Best make it quick however. Time and
kiddie piss pool tide wait for no swimmer, certainly not in the Rotten Borough anyway. If you want to swim in Lambeth, your only option is now between 7-9am, and even then you have to jump through hoops and be frog marched around the gym in your shreddies.
A £2.7m refurbishment doesn’t buy you much these days. Actually, it doesn’t buy you anything, except further closures. And so less than two years since The Rec was declared “buzzing” (ha!) I approached the backstreets of SW9 early on Monday morning with some trepidation.
I wasn’t alone. Nope – I REALLY WASN’T ALONE. Swimming is alive and well in Lambeth (sort of) in the sense that plenty of people want to swim, but they ‘aint exactly got a lot of choice where they choose to take their dip.
The overcrowding wasn’t helped when I finally made it up to the sixth floor and the back room old gym changing rooms. Your glass is either half full, or half empty; the Muscle Mary’s in the gym certainly took the latter option, feeling hard done by that half of their locker room space has been taken over by some poncey swimmers.
Likewise I wasn’t too enthralled about having to stretch into my Speedoes in an environment that is essentially a makeshift shoebox.
Compounding the lack of space problem is the lack of drainage. Gym boys don’t generally drip, and so there is no need for irrigation. Swimmers however tend to flood the place, unless there is a drainage system.

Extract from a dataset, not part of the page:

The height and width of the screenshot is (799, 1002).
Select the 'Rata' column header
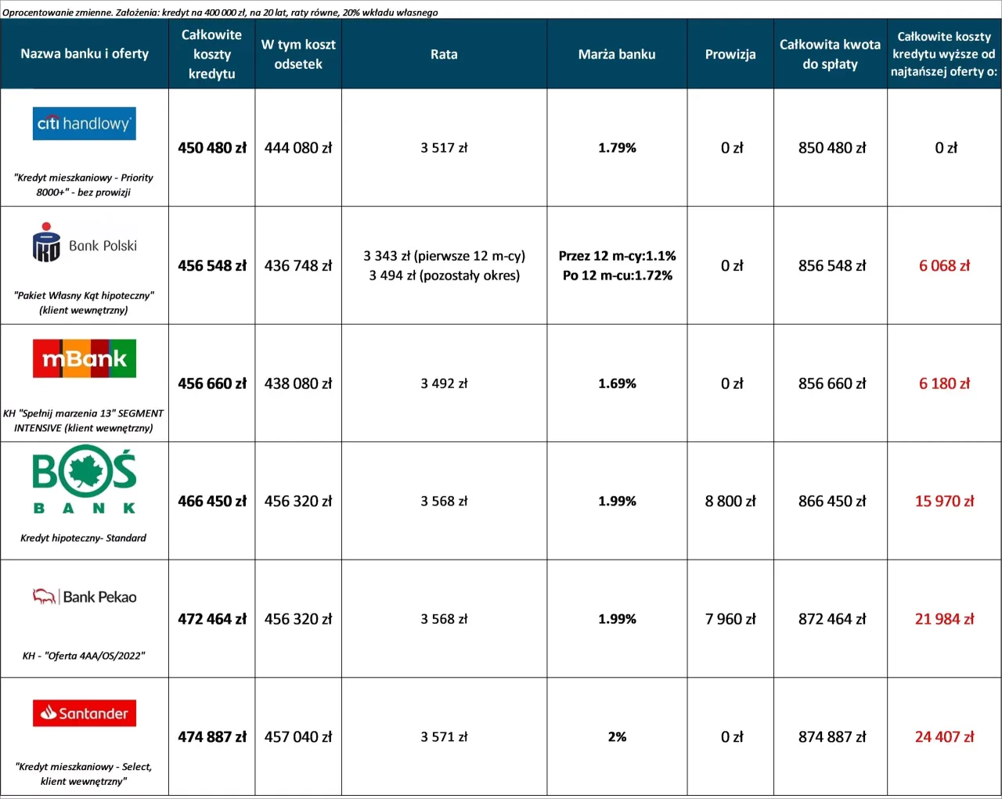[x=444, y=54]
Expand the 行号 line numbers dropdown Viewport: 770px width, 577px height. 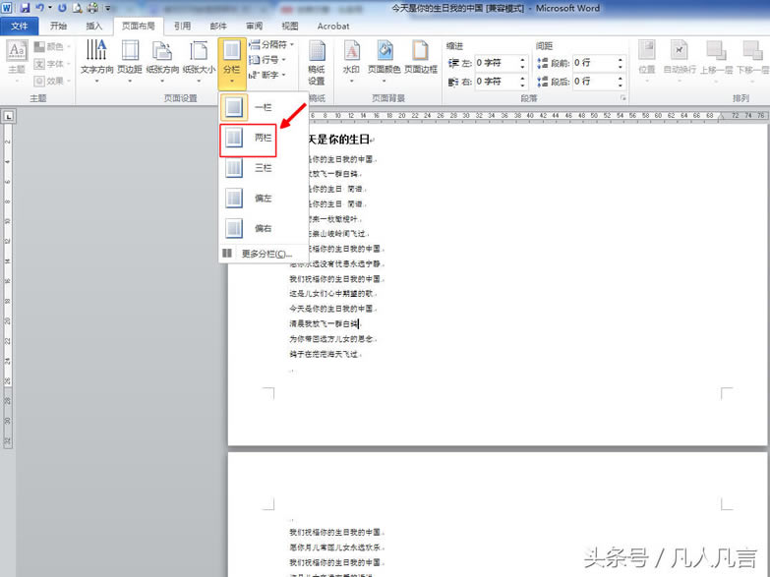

Ah – I see what the master plan is here – a brand new pool is going to be built in the Rotten Borough, based on the overcrowding and flooding now taking place in the temporary (yeah, right) changing rooms.
But onwards. Or even downwards. I was frog-marched through the gym, and down two levels of stairs before I could enter the waters of Lake Brixton. Personal hygiene is off the agenda. Having a shower prior to my bathing would have led to the carpet en route to the pool rotting faster then the Rotten Borough is under the right wing Nu Labour administration.
Forty lengths followed. At least I think they did. I lost count halfway through, having been forced to navigate a one-way system that resembled the South Circular during rush hour.
Back up the stairs, past the sniggering Muscle Mary’s, and yet more wet under foot carpet. I hope Lambeth Council has a budget to replace all that rotting shag pile.
Time for a shower, time to think again. Day 1 in the Rotten Borough since Labour privatised leisure in Lambeth and the bloody showers weren’t working. A GLL maintenance chap was frantically trying to unblock the mess (the showers, not a pimped out leisure policy.)
The poor chap was struggling, so much so that he had left his internal radio on.
Incoming call, incoming call…
“Dave, come in Dave. This is reception.”
“Go ahead reception.”
“Dave, there’s a customer here with a pre-paid Lambeth Leisure Card. He wants a swim. It’s five past nine. Shall I let him in?”
“Reception – tell him to clear off.”
“Dave? Sorry? Clear off?”
“Reception, you heard – tell him to clear off. We’re closed.”
“Dave – that’s a bit crap. You sure?”
“We’re closed. Over and out”
And so I left Brixton Rec just as the shutters were coming down for the day. The newsagents around the corner had just opened. Let’s call this La La Lambeth Land Meridian Time.
I walked past Reception to see a queue of customers about to be turned away with their towels and trunks. I also saw a sign proclaiming ‘Free swimming for the U16’s and U65’s!’ I didn’t see a sign explaining (apologising?) for the privatisation of leisure in Lambeth.
Same again tomorrow?
Best set that alarm clock for La La Lambeth Land Meridian Time.